Тот Христос «в белом венчике из роз», что появляется в финале поэмы Александра Блока «Двенадцать», реет, скользит, невесомо ступает по белейшему, холоднющему снегу, по звёздной метели, как по водам Геннисаретского озера; Бог здесь свободно идёт по временам, а не только опекает (Своим явлением молча благословляет…) двенадцать красноармейцев – двенадцать краснозвёздных апостолов. И ход Бога по выгибу времён есть ход самого человека по собственной, отдельно взятой жизни. Здесь Бог на секунду становится счастливым зеркалом несчастного человека, а не человек – подобием Бога. Сколько обвинений вылилось на этот пресловутый финал «Двенадцати» – с Христом, легко идущим над Мiромъ в метели! В вечной русской метели, она же символ самой матушки-Руси, где царит вечная зима, и символ белых риз горней чистоты. Революция – кровь и грязь, но она – дело благое, говорит нам Блок этим призрачным Божиим шествием.

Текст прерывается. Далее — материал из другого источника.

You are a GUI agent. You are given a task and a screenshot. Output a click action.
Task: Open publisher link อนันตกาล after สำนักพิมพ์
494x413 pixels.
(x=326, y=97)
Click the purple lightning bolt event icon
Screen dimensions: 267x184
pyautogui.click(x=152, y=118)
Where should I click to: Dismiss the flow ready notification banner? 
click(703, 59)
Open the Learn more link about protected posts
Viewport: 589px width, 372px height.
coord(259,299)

Много людей высказывалось о том, что «Плаха» Чингиза Айтматова – беззастенчивая реприза булгаковского «Мастера…". Это и так, и не так. Народ у Айтматова не принимает слов Праведника, отрицает, отвергает их. И здесь идет прямая ассоциация скорее с подлинным Писанием, с бичеванием и заушанием Христа, изображенными евангелистами.

Мы пытаемся вернуться к мифологеме чуда. И заново понять: есть Божии чудеса, а есть соблазны, рядящиеся в одежды ангелов, как предостерегающе пишет о. Серафим Роуз. В своё время я восхищалась книгой о. Серафима «Душа после смерти». Однако наш святитель Игнатий (Брянчанинов) в своём «Слове о Смерти» достигает иных, воистину звёздных высот чувства Бога, и текст книги святителя Игнатия приподнимает занавес (или, если провести параллель с Литургией, приоткрывает Царские Врата) над привычными положениями суждённого человеку Мiра, делая их Таинствами.

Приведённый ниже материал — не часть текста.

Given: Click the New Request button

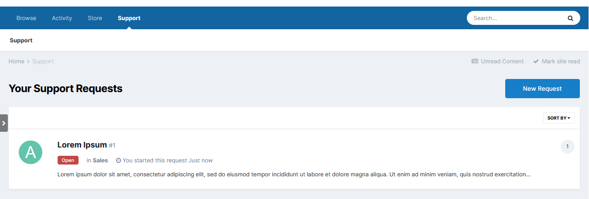Looking at the screenshot, I should 542,89.
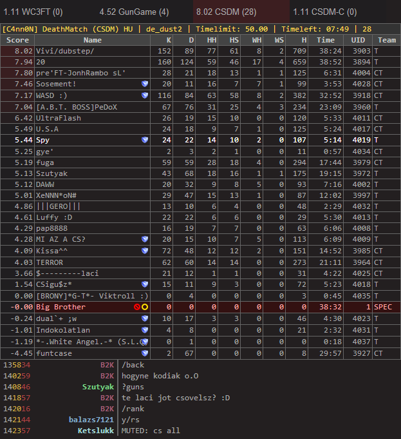Screen dimensions: 401x439
Task: Click balazs7121's name in the chat log
Action: (x=91, y=419)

Алексей Варламов в «Рождении», Евгений Водолазкин в «Лавре», Майя Кучерская в «Боге дождя» и целый сонм нынешних литераторов пытаются вернуться – и вернуть нас – в лоно Христа-Бога, но часто у авторов (не у всех!.. у иных…) получается такое игрушечное, наполовину сказочное, детски-святочное, сусальное Православие, в котором нет силы Бога и крепости Его, и святого страдания, и покаянного поста, и священного праздника Православия истинного. Я не призываю писателя бесконечно малевать, в стихах и прозе, Спаса в Силах и Христа Пантократора на мощном храмовом куполе. Но ведь это так и есть, увы – русская литература, потеряв за время ломки страны сакральную, священную (нравственную!) силу, сейчас страстно и часто безуспешно пытается к ней, истинной, вновь прорваться, напролом пробиться, заменяя красотами стиля и опорой на христианскую сюжетику вот эту драгоценную, неизреченную силу.

Что это за сила? Как точнее её обозначить? Сила духа? Сила покаяния? Сила новой космогонии? Сила любви?

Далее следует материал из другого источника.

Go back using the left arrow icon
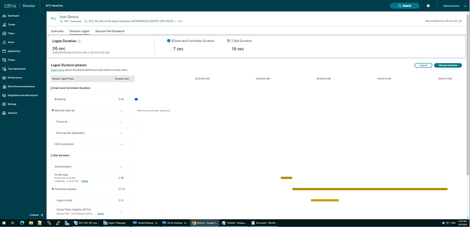This screenshot has width=470, height=227. 53,18
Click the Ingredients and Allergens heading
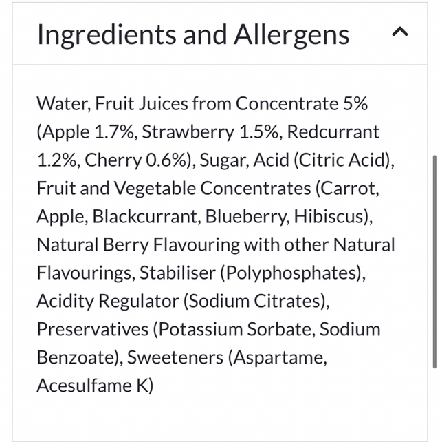This screenshot has height=442, width=440. [193, 34]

Любовь, пройдя через ипостаси эроса и мании, становится агапэ и сторге. Она становится троекратным целованием на Пасху Господню, ухаживанием за смертельно больным в хосписе, внимательным, с дрожью сердца, прислушиванием к тому якобы бессвязному лепету, что выбормочет, выкрикнет уличный юродивый. Она становится хлебом насущным, и его и вправду Господь даёт нам днесь. Надо лишь не разучиться молиться. И любить.

Это есть благодать.

…Библейских сюжетов череда, беспредельная россыпь созвездий. Евангельские образы ведут самосветящийся хоровод. Есть люди, есть Бог, есть Родина, есть народ. Этого уже с лихвой хватит на любое вдохновение: от громадного романа до малого, нежного выдоха колыбельного стиха.

Лучи восходящего солнца

Михаил Шолохов и его роман-эпопея «Тихий Дон»

Все удивлялись: как, такой молодой, и – такой гениальный текст!

Все поражались: мир, изображенный Михаилом Шолоховым, немыслимо громаден – что судьбы людей, что пласты времени, – они сдвигаются и медленно, грозно перемещаются, тучи перед бурей, как материки по лику Земли на протяжении миллионов лет, только эти миллионолетия, эти пирамиды эпох вмещены в одну потрясающую эпопею, – как можно было человеку, не прожившему большую жизнь, не раскрывшему весь веер её скорбей и радостей, взяться за такой труд!

И все, затаив дыхание (а кто и презрительно, сверху вниз глядя: «ну-ну, что-то там напишет про казачью жизнь, про историю России этот… молодо-зелено!..»), начинали – читать.

И от казачьих жизней, от укладов казачьих семейств шагали прямо в буревую, заревую историю – в Первую мировую, в трагедию революции, в гражданскую войну.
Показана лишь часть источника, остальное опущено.